[Target location rows]
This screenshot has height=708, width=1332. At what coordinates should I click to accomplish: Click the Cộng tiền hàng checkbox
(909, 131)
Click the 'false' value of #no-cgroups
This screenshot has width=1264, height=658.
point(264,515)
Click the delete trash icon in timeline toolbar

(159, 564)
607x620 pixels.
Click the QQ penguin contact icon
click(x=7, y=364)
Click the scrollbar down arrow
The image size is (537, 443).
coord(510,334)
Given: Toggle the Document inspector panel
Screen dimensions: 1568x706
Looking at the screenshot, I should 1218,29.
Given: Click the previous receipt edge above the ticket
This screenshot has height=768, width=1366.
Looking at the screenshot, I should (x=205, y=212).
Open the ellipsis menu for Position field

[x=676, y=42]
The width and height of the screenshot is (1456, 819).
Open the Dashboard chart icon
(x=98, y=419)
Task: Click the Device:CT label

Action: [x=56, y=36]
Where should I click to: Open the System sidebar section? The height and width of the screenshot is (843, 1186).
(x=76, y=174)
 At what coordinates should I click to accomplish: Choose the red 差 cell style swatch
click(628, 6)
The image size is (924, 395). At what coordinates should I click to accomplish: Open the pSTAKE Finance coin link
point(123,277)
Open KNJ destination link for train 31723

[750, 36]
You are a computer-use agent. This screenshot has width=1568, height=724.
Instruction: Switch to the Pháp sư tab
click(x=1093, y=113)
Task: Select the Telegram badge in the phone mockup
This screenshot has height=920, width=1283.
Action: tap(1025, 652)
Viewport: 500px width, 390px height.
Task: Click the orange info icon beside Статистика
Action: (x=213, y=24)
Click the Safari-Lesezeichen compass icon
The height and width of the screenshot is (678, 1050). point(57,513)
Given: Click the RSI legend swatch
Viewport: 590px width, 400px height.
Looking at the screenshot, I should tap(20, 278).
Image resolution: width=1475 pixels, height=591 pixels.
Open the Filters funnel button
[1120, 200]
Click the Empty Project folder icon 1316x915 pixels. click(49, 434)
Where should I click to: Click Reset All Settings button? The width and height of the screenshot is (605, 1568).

(Description of the task):
Rewrite the rows above, replacing every "Given:" with "Goal:" and leaving everything else unchanged.

(Solution below):
This screenshot has height=708, width=1332. At what coordinates should I click to accomplish: Click the Cộng tiền hàng checkbox
(909, 131)
Click the 'false' value of #no-cgroups
This screenshot has width=1264, height=658.
point(264,515)
Click the delete trash icon in timeline toolbar

(159, 564)
607x620 pixels.
Click the QQ penguin contact icon
click(x=7, y=364)
Click the scrollbar down arrow
The image size is (537, 443).
coord(510,334)
Goal: Toggle the Document inspector panel
Screen dimensions: 1568x706
Looking at the screenshot, I should 1218,29.
Goal: Click the previous receipt edge above the ticket
This screenshot has height=768, width=1366.
Looking at the screenshot, I should (x=205, y=212).
Open the ellipsis menu for Position field

[x=676, y=42]
The width and height of the screenshot is (1456, 819).
Open the Dashboard chart icon
(x=98, y=419)
Task: Click the Device:CT label

Action: [x=56, y=36]
Where should I click to: Open the System sidebar section? The height and width of the screenshot is (843, 1186).
(x=76, y=174)
 At what coordinates should I click to accomplish: Choose the red 差 cell style swatch
click(628, 6)
The image size is (924, 395). At what coordinates should I click to accomplish: Open the pSTAKE Finance coin link
point(123,277)
Open KNJ destination link for train 31723

[750, 36]
You are a computer-use agent. This screenshot has width=1568, height=724.
Instruction: Switch to the Pháp sư tab
click(x=1093, y=113)
Task: Select the Telegram badge in the phone mockup
This screenshot has height=920, width=1283.
Action: tap(1025, 652)
Viewport: 500px width, 390px height.
Task: Click the orange info icon beside Статистика
Action: (x=213, y=24)
Click the Safari-Lesezeichen compass icon
The height and width of the screenshot is (678, 1050). point(57,513)
Goal: Click the RSI legend swatch
Viewport: 590px width, 400px height.
Looking at the screenshot, I should tap(20, 278).
Image resolution: width=1475 pixels, height=591 pixels.
Open the Filters funnel button
[1120, 200]
Click the Empty Project folder icon 1316x915 pixels. click(49, 434)
Where should I click to: Click Reset All Settings button? The width and height of the screenshot is (605, 1568).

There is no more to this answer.